Polysemy proliferates in natural language: Virtually every word is polysemous to some extent. Still, the phenomenon has been largely ignored in the mainstream linguistics literature and in related disciplines such as philosophy of language. However, polysemy is a topic of relevance to linguistic and philosophical debates regarding lexical meaning representation, compositional semantics, and the semantics–pragmatics divide.

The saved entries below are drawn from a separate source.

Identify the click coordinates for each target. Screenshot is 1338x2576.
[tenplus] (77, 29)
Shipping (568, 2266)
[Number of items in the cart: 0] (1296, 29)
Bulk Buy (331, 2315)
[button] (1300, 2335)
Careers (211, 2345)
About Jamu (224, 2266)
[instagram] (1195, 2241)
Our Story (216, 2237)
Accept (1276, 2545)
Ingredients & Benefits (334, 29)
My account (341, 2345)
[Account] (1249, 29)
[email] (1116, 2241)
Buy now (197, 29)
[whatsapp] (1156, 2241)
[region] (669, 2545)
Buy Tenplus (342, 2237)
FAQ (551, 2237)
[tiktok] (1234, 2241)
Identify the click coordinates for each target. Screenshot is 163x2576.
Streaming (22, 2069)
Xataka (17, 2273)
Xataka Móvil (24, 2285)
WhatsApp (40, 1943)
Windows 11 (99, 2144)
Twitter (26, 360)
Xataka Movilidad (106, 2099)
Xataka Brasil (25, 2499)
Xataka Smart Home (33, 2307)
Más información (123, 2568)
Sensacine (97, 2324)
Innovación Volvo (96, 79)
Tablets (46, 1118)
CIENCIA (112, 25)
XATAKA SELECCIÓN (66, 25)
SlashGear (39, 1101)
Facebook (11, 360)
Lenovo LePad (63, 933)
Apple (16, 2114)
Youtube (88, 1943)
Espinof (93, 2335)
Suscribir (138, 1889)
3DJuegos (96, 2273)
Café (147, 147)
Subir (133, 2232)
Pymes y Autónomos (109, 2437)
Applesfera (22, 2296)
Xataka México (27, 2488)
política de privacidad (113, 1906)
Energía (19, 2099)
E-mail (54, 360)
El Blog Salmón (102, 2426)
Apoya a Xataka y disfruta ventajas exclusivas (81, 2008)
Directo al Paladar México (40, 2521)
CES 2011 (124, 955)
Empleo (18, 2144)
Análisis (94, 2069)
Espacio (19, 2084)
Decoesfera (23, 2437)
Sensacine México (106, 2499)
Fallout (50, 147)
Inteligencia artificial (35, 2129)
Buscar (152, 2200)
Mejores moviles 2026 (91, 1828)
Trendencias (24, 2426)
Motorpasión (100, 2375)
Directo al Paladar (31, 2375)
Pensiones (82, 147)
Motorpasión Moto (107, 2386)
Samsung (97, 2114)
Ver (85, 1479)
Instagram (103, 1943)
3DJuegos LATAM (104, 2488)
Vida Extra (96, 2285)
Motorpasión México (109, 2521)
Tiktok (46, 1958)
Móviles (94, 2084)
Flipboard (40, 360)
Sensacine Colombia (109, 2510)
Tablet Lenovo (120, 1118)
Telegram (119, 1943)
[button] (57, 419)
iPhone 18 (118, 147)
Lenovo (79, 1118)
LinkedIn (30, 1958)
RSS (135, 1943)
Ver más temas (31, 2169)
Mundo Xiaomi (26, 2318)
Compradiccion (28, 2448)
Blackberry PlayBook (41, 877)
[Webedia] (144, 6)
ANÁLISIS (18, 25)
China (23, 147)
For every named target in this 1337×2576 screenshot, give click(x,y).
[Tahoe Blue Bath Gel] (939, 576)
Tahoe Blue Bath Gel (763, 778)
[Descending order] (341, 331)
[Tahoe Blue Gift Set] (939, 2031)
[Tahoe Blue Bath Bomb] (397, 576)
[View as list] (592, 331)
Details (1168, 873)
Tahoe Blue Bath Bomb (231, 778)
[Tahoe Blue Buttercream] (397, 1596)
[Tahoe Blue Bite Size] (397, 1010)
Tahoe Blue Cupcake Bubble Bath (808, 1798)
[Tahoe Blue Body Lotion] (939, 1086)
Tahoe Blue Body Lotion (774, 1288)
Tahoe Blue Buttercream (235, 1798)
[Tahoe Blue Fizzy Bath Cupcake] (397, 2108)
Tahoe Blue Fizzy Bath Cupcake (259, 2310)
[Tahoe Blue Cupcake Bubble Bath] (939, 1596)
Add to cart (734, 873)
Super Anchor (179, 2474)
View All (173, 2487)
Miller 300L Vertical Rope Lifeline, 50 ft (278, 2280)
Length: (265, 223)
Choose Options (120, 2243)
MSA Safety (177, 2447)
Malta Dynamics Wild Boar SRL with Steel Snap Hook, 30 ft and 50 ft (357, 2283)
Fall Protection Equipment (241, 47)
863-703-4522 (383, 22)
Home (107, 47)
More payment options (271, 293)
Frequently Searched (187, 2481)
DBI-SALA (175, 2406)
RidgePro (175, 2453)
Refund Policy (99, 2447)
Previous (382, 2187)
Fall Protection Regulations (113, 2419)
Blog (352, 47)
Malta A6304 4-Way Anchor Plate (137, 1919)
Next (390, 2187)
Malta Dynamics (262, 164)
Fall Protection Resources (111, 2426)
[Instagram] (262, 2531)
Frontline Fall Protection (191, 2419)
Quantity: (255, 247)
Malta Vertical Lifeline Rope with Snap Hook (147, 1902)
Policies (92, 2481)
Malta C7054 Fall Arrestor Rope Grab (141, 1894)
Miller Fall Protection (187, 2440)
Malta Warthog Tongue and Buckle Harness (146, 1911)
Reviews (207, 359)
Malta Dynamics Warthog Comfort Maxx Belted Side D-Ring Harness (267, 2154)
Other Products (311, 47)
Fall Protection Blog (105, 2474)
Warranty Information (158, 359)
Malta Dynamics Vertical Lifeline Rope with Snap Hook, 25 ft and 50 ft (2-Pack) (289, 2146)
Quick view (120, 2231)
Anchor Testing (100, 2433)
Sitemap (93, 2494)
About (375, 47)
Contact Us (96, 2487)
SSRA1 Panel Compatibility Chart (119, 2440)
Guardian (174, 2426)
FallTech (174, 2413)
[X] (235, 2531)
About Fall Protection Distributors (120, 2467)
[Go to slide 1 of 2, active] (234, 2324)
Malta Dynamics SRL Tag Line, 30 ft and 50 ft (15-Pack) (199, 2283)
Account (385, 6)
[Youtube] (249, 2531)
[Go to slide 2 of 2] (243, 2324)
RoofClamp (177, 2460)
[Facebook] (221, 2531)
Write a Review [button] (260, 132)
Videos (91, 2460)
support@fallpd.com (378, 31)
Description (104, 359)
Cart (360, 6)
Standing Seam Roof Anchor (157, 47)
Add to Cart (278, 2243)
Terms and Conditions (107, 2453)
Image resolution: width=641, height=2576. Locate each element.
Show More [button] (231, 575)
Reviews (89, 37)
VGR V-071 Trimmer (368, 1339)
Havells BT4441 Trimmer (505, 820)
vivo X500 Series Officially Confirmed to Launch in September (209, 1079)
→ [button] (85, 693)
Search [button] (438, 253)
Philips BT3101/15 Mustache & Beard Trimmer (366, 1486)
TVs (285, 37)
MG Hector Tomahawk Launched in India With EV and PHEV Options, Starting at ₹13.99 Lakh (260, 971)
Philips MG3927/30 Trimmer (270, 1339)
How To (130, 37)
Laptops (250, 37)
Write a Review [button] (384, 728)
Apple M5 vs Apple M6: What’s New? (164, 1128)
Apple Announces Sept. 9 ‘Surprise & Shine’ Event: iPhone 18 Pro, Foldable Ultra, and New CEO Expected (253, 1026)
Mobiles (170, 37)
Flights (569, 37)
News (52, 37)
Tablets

Early accounts treated polysemy in terms of sense enumeration: each sense of a polysemous expression is represented individually in the lexicon, such that polysemy and homonymy were treated on a par. This approach has been strongly criticized on both theoretical and empirical grounds. Since at least the 1990s, most researchers converge on the hypothesis that the senses of at least many polysemous expressions derive from a single meaning representation, though the status of this representation is a matter of vivid debate: Are the lexical representations of polysemous expressions informationally poor and underspecified with respect to their different senses? Or do they have to be informationally rich in order to store and be able to generate all these polysemous senses?
Alternatively, senses might be computed from a literal, primary meaning via semantic or pragmatic mechanisms such as coercion, modulation or ad hoc concept construction (including metaphorical and metonymic extension), mechanisms that apparently play a role also in explaining how polysemy arises and is implicated in lexical semantic change.